Once we got to Florence the next morning and transferred to our Arrezo-bound train, those crazy Italians let us get on a section of the train they had planned to take to the garage for maintenance (not indicated via any signage…). There was no one else in our car, but fortunately there happened to be a native Italian who also spoke fluent English (which in Tuscany is apparently very uncommon) in the car behind us. The three of us were the only ones who ended up finding ourselves miles out of town stuck in the maintenance garage area. Our new best friend who guides tours of France for English speakers for a living managed to find the train conductor and get into a heated debate about why the three of us had found ourselves in this predicament. Apparently the decision had been made after we got in the cars that those were in need of maintenance and were to be diverted. Fine, but they probably should have sent someone to walk through the cars before sending them miles outside of the city for maintenance. Our new best friend managed to get us all a cab and we made it back to the train station in a mere two hours after our original departure… I’m not sure what we would have done without him, as the train conductor seemed to speak zero English and we had no functioning phones with which to call a cab. I offered to pay for the cab ride but he insisted covering it: “I am embarrassed for my country. This is not possible. I will write letters, make phone calls, get this money back and make certain this doesn’t happen again. This is not possible…” Nice guy.

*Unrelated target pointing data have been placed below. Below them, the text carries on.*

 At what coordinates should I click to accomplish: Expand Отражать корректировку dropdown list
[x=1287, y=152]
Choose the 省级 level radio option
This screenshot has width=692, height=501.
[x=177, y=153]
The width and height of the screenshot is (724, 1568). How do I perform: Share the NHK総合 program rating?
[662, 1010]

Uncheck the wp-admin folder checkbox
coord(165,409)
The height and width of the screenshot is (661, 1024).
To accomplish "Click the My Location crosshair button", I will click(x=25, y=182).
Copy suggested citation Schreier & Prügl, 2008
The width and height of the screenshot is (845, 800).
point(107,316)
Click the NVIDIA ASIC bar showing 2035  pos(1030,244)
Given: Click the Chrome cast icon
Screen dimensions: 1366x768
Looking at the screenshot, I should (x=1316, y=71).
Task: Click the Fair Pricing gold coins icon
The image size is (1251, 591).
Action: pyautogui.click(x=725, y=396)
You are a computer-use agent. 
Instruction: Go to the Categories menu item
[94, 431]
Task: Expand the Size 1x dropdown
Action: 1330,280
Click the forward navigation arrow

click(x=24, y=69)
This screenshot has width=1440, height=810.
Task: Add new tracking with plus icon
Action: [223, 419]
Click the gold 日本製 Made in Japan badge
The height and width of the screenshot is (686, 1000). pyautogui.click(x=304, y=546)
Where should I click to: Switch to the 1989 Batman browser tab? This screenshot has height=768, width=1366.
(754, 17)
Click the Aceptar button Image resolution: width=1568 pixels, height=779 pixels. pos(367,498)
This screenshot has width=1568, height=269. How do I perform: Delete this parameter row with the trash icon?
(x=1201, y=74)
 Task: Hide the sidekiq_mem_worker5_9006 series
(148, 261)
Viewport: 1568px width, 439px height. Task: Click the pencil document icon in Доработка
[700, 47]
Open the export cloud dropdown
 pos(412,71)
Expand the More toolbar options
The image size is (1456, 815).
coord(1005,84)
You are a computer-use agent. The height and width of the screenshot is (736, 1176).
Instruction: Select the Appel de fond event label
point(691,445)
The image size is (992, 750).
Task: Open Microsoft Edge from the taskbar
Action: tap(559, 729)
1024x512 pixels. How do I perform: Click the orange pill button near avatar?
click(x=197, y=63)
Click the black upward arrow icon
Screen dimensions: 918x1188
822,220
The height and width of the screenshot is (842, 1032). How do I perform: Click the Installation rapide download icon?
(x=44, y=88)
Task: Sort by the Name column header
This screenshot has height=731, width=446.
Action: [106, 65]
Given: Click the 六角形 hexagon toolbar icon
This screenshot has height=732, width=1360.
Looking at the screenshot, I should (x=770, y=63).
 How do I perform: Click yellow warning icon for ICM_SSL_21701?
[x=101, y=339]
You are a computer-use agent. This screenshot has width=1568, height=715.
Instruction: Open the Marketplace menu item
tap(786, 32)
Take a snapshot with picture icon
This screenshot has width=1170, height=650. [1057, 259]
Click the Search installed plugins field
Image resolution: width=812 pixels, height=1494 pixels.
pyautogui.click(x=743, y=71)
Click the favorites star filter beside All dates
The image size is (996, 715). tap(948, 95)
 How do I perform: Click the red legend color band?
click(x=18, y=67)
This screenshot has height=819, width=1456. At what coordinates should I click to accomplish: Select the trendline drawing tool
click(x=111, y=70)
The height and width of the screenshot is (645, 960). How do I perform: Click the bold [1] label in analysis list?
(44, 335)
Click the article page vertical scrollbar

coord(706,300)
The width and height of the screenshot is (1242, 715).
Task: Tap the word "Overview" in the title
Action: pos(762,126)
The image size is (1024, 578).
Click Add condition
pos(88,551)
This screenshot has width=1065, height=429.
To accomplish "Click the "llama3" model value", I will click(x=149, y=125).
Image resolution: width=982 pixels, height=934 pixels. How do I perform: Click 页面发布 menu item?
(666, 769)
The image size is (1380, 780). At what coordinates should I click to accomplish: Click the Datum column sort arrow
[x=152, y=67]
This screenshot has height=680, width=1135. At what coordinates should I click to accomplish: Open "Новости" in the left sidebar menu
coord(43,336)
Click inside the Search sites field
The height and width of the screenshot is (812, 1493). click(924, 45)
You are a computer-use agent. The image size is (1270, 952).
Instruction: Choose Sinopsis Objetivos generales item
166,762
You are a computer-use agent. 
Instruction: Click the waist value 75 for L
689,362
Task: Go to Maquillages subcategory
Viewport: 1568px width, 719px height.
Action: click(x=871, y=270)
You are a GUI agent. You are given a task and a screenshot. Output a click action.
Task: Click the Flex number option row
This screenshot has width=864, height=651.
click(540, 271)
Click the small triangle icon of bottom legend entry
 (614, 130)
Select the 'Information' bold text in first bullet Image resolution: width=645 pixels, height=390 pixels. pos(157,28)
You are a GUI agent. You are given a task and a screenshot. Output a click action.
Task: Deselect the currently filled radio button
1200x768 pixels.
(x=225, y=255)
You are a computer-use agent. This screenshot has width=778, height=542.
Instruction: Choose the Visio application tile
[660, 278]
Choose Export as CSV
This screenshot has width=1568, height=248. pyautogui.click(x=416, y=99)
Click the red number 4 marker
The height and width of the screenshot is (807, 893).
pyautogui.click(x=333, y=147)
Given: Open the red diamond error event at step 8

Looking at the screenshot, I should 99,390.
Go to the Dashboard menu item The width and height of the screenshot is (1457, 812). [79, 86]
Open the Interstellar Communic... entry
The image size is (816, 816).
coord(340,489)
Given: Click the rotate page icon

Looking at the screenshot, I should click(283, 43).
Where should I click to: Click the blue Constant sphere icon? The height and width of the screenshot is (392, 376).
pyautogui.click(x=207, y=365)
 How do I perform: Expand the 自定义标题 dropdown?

Anyway, we finally made it to our final destination of Anghiari at about 3pm, 18 hour after we’d stepped aboard the overnight train in Munich the night before. Fun fun fun. Anghiari was beautiful though. We stayed for a full week in a duplex that had been recently renovated by this (former) American who now owns two other places and permanently lives in Anghiari.
As far as booze goes, the region best known for producing Chianti was not far away from here so we saw a lot of that available in grocery stores and restaurants. Besides an overabundance of Peroni, beer definitely wasn’t high on Italy’s priority list. Honestly I thought that would equate to me seeing more vineyards than I did. It seemed like there were more olive trees than grape vines in the area. Our little condo came stocked with a bottle of limoncello in the freezer. Have you tried this stuff? I have a friend who makes this at home here in Minneapolis. From what I understand, it’s essentially Everclear mixed with lemon juice and sugar. Best served directly from the freezer, on ice. Delicious. My wife didn’t like it, but I made a point to get through most of the bottle over the course of the week. A good after-dinner drink.
In the absence of beer, most brewing in Italy clearly happens in coffee “bars.” We had plenty of lattes every morning made with smooth espresso. Lots of great pastries too. Most that I tried included Nutella, a hazelnut-chocolate blend kinda like chocolate peanut butter. Very good stuff.